Mancosu, Galvan and Zach rightly make it very clear that we can get this far without taking on board any serious set theoretic commitments. In particular, the ordinal notations are finite syntactic objects and, if o_{1} and o_{2} are two distinct notations, it is decidable by a simple procedure which comes first in the well-ordering. However, §8.6 does pause to present “Set-theoretic definitions of the ordinals”, and the discussion continues in §8.7 and §8.8. These are written as if for someone who knows almost no set theory: but I suspect that they’d go too fast for a reader who hasn’t previously encountered von Neumann’s implementation of the ordinals by sets. (And I’d certainly want to resist our present authors uncritical identification of ordinals with their von Neumann implementations! — ordinals are numbers that can be modelled in set theory in the way that other kinds of numbers can be modelled in set theory, but are not themselves sets. But that’s a battle for another day!)

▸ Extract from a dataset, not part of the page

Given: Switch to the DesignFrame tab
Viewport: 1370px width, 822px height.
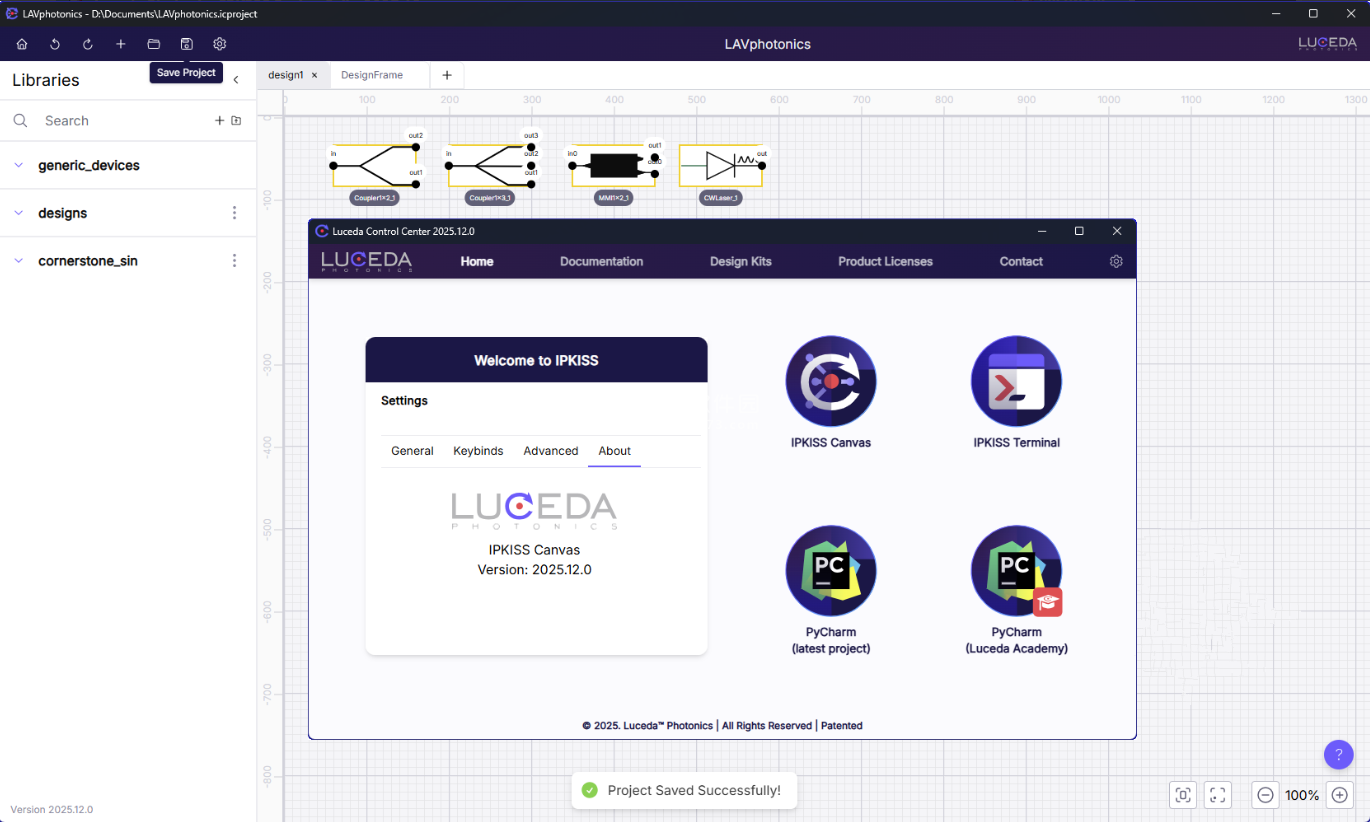Looking at the screenshot, I should [x=372, y=75].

The chapter finishes with §8.9, where sets drop out of the picture again. We here get a brisk treatment of arguments by ordinal induction up to 𝜀_{0} for the termination of (i) the fight with the Hydra, and (ii) the Goodstein sequence starting from any number. These are lovely familiar examples: the discussion here is OK, but not especially neatly or excitingly done.

Back though to the earlier parts of the chapter, up to and including §8.5. These are pretty clear (though I suppose parts might go a bit quickly for some students). They should do the needed job of giving the reader enough grip on the idea of ordinal induction to be able to understand its use in Gentzen’s consistency proof. Onwards, then, to the main event …!

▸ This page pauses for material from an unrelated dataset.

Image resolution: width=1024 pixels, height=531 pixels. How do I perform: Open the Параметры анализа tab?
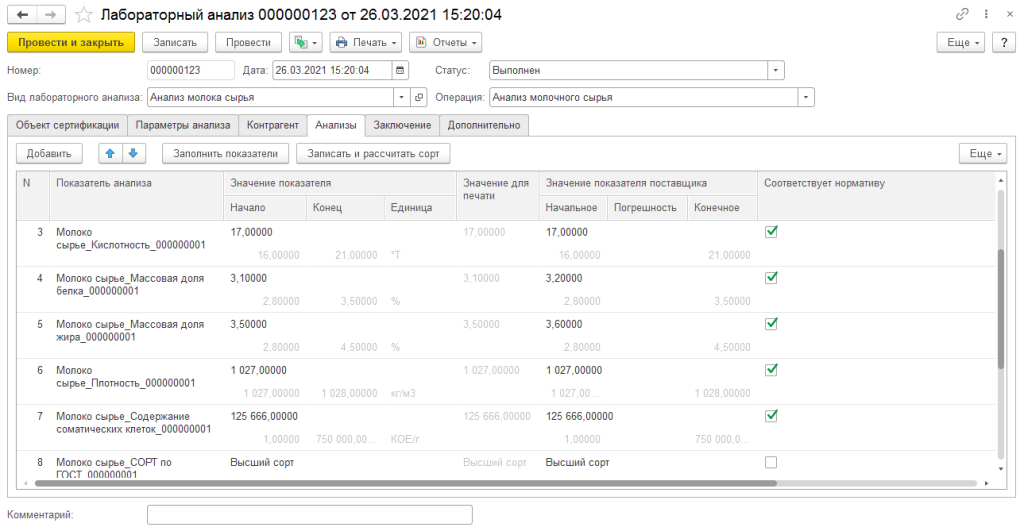[183, 125]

Let’s pause to take stock. Chapters 3 to 6 of IPT comprise some two hundred pages — a book’s worth in itself — on Gentzen-style natural deduction and normalization theorems, and then on the sequent calculus and cut-elimination theorems. These topics are much-discussed elsewhere, at various levels of sophistication. What’s distinctive about the coverage of IPT is that it is (i) supposed to be accessible to near beginners in logic, while (ii) sticking pretty closely to discussing Gentzen’s own formal systems, and Gentzen’s own proofs about them (and later developments of them): “One of the main goals we set for ourselves,” say the authors, “is that of providing an introduction to proof theory which might serve as a companion to reading the original articles by Gerhard Gentzen.” Moreover, (iii) “In order to make the content accessible to readers without much mathematical background, we carry out the details of proofs in much more detail than is usually done.”

In discussing these four chapters, I’ve quibbled about various points of presentation. But I suppose my main unhappiness has been about the overall shape of the project itself, given the intended readership. Gentzen is often a remarkably clear writer; but I’m not at all convinced that sticking so closely to his original papers is the best way to start learning about structural proof theory. And I’m even less convinced that giving massively detailed proofs is the way to help the beginner get clear about the Big Ideas (especially when so many of the details are pretty tedious, and are made more tedious by the decision to cleave to Gentzen’s original formal systems). Of course, I’m not the intended naive reader, and (unlike the authors!) I haven’t given lecture courses on proof theory: maybe their approach works a treat with many students. All I can do is register my doubts, and (as I have done in passing) suggest familiar alternatives that on balance I would recommend more warmly to beginners, who can then dip into IPT if/when they feel the need.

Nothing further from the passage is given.